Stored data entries
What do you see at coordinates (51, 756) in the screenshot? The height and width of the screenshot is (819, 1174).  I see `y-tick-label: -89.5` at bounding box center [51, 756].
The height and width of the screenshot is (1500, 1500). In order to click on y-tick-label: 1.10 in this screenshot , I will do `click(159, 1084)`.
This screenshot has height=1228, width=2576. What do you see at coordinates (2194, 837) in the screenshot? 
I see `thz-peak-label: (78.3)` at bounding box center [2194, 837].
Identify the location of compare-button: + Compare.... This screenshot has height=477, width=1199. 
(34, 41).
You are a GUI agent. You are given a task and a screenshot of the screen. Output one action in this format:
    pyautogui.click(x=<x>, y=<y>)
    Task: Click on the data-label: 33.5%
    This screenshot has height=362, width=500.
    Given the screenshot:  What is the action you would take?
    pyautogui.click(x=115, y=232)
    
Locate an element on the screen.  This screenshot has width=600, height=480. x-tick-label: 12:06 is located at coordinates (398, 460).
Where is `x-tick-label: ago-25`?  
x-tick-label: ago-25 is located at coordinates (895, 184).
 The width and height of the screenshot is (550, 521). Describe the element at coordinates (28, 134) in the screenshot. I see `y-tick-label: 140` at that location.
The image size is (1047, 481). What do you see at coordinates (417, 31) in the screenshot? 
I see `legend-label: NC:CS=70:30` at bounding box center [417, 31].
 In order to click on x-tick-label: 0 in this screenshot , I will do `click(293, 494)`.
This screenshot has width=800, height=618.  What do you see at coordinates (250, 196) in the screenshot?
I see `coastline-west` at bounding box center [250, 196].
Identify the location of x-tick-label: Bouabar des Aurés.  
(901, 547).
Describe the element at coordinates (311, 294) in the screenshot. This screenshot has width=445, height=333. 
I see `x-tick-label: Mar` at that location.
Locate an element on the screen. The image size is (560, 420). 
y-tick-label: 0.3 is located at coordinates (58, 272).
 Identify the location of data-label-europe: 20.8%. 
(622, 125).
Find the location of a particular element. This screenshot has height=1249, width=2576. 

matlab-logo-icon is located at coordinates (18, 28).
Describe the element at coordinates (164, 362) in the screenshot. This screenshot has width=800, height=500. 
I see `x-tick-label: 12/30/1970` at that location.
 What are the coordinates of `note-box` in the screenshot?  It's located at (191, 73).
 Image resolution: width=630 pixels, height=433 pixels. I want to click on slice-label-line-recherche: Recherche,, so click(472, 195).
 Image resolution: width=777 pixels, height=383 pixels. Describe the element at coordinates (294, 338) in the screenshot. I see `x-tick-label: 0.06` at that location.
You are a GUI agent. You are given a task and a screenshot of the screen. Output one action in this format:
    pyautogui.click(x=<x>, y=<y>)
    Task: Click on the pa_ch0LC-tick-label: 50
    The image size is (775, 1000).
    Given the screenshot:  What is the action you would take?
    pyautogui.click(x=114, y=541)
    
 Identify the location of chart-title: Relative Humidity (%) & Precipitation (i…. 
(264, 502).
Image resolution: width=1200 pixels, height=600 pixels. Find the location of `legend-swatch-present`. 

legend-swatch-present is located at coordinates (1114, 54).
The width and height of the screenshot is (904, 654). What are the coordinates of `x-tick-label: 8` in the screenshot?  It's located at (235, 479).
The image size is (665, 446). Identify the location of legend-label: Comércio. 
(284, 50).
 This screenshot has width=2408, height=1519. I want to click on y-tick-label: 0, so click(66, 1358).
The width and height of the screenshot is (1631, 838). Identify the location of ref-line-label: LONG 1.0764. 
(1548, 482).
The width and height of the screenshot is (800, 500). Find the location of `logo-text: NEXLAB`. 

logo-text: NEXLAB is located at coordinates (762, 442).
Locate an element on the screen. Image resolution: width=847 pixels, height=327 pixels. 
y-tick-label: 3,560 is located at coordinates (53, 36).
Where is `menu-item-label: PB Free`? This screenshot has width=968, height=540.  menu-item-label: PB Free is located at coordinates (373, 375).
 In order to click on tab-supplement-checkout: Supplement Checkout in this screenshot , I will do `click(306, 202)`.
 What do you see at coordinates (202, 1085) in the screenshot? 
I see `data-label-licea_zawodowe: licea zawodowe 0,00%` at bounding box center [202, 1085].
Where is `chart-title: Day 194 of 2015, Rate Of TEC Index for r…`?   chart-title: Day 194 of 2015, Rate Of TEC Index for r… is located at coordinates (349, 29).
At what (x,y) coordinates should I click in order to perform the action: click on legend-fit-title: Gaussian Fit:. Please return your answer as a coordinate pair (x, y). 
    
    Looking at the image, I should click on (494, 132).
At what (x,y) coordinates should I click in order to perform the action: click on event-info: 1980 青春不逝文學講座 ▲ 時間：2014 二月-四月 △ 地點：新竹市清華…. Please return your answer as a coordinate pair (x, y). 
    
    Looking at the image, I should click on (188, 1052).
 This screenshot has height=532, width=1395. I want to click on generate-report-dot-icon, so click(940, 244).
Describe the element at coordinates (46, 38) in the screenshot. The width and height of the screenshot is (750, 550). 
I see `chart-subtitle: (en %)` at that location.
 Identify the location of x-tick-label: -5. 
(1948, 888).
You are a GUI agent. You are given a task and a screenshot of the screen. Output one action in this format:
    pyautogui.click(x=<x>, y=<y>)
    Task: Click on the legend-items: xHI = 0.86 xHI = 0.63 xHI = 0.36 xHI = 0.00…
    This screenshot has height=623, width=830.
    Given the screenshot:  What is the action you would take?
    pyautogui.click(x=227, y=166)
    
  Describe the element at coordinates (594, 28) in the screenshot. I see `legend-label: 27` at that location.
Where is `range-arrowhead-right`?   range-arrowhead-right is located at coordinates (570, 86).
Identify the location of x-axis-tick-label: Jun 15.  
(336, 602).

REQUEST:
Render each line of the entries above as a JSON list of strings, with one string per line. Leave out any blank lines.

COMPLETED EXERCISE:
[
  "What do you see at coordinates (51, 756) in the screenshot? The height and width of the screenshot is (819, 1174).  I see `y-tick-label: -89.5` at bounding box center [51, 756].",
  "The height and width of the screenshot is (1500, 1500). In order to click on y-tick-label: 1.10 in this screenshot , I will do `click(159, 1084)`.",
  "This screenshot has height=1228, width=2576. What do you see at coordinates (2194, 837) in the screenshot? ",
  "I see `thz-peak-label: (78.3)` at bounding box center [2194, 837].",
  "Identify the location of compare-button: + Compare.... This screenshot has height=477, width=1199. ",
  "(34, 41).",
  "You are a GUI agent. You are given a task and a screenshot of the screen. Output one action in this format:",
  "    pyautogui.click(x=<x>, y=<y>)",
  "    Task: Click on the data-label: 33.5%",
  "    This screenshot has height=362, width=500.",
  "    Given the screenshot:  What is the action you would take?",
  "    pyautogui.click(x=115, y=232)",
  "Locate an element on the screen.  This screenshot has width=600, height=480. x-tick-label: 12:06 is located at coordinates (398, 460).",
  "Where is `x-tick-label: ago-25`?  ",
  "x-tick-label: ago-25 is located at coordinates (895, 184).",
  " The width and height of the screenshot is (550, 521). Describe the element at coordinates (28, 134) in the screenshot. I see `y-tick-label: 140` at that location.",
  "The image size is (1047, 481). What do you see at coordinates (417, 31) in the screenshot? ",
  "I see `legend-label: NC:CS=70:30` at bounding box center [417, 31].",
  " In order to click on x-tick-label: 0 in this screenshot , I will do `click(293, 494)`.",
  "This screenshot has width=800, height=618.  What do you see at coordinates (250, 196) in the screenshot?",
  "I see `coastline-west` at bounding box center [250, 196].",
  "Identify the location of x-tick-label: Bouabar des Aurés.  ",
  "(901, 547).",
  "Describe the element at coordinates (311, 294) in the screenshot. This screenshot has width=445, height=333. ",
  "I see `x-tick-label: Mar` at that location.",
  "Locate an element on the screen. The image size is (560, 420). ",
  "y-tick-label: 0.3 is located at coordinates (58, 272).",
  " Identify the location of data-label-europe: 20.8%. ",
  "(622, 125).",
  "Find the location of a particular element. This screenshot has height=1249, width=2576. ",
  "matlab-logo-icon is located at coordinates (18, 28).",
  "Describe the element at coordinates (164, 362) in the screenshot. This screenshot has width=800, height=500. ",
  "I see `x-tick-label: 12/30/1970` at that location.",
  " What are the coordinates of `note-box` in the screenshot?  It's located at (191, 73).",
  " Image resolution: width=630 pixels, height=433 pixels. I want to click on slice-label-line-recherche: Recherche,, so click(472, 195).",
  " Image resolution: width=777 pixels, height=383 pixels. Describe the element at coordinates (294, 338) in the screenshot. I see `x-tick-label: 0.06` at that location.",
  "You are a GUI agent. You are given a task and a screenshot of the screen. Output one action in this format:",
  "    pyautogui.click(x=<x>, y=<y>)",
  "    Task: Click on the pa_ch0LC-tick-label: 50",
  "    The image size is (775, 1000).",
  "    Given the screenshot:  What is the action you would take?",
  "    pyautogui.click(x=114, y=541)",
  " Identify the location of chart-title: Relative Humidity (%) & Precipitation (i…. ",
  "(264, 502).",
  "Image resolution: width=1200 pixels, height=600 pixels. Find the location of `legend-swatch-present`. ",
  "legend-swatch-present is located at coordinates (1114, 54).",
  "The width and height of the screenshot is (904, 654). What are the coordinates of `x-tick-label: 8` in the screenshot?  It's located at (235, 479).",
  "The image size is (665, 446). Identify the location of legend-label: Comércio. ",
  "(284, 50).",
  " This screenshot has width=2408, height=1519. I want to click on y-tick-label: 0, so click(66, 1358).",
  "The width and height of the screenshot is (1631, 838). Identify the location of ref-line-label: LONG 1.0764. ",
  "(1548, 482).",
  "The width and height of the screenshot is (800, 500). Find the location of `logo-text: NEXLAB`. ",
  "logo-text: NEXLAB is located at coordinates (762, 442).",
  "Locate an element on the screen. Image resolution: width=847 pixels, height=327 pixels. ",
  "y-tick-label: 3,560 is located at coordinates (53, 36).",
  "Where is `menu-item-label: PB Free`? This screenshot has width=968, height=540.  menu-item-label: PB Free is located at coordinates (373, 375).",
  " In order to click on tab-supplement-checkout: Supplement Checkout in this screenshot , I will do `click(306, 202)`.",
  " What do you see at coordinates (202, 1085) in the screenshot? ",
  "I see `data-label-licea_zawodowe: licea zawodowe 0,00%` at bounding box center [202, 1085].",
  "Where is `chart-title: Day 194 of 2015, Rate Of TEC Index for r…`?   chart-title: Day 194 of 2015, Rate Of TEC Index for r… is located at coordinates (349, 29).",
  "At what (x,y) coordinates should I click in order to perform the action: click on legend-fit-title: Gaussian Fit:. Please return your answer as a coordinate pair (x, y). ",
  "    Looking at the image, I should click on (494, 132).",
  "At what (x,y) coordinates should I click in order to perform the action: click on event-info: 1980 青春不逝文學講座 ▲ 時間：2014 二月-四月 △ 地點：新竹市清華…. Please return your answer as a coordinate pair (x, y). ",
  "    Looking at the image, I should click on (188, 1052).",
  " This screenshot has height=532, width=1395. I want to click on generate-report-dot-icon, so click(940, 244).",
  "Describe the element at coordinates (46, 38) in the screenshot. The width and height of the screenshot is (750, 550). ",
  "I see `chart-subtitle: (en %)` at that location.",
  " Identify the location of x-tick-label: -5. ",
  "(1948, 888).",
  "You are a GUI agent. You are given a task and a screenshot of the screen. Output one action in this format:",
  "    pyautogui.click(x=<x>, y=<y>)",
  "    Task: Click on the legend-items: xHI = 0.86 xHI = 0.63 xHI = 0.36 xHI = 0.00…",
  "    This screenshot has height=623, width=830.",
  "    Given the screenshot:  What is the action you would take?",
  "    pyautogui.click(x=227, y=166)",
  "  Describe the element at coordinates (594, 28) in the screenshot. I see `legend-label: 27` at that location.",
  "Where is `range-arrowhead-right`?   range-arrowhead-right is located at coordinates (570, 86).",
  "Identify the location of x-axis-tick-label: Jun 15.  ",
  "(336, 602)."
]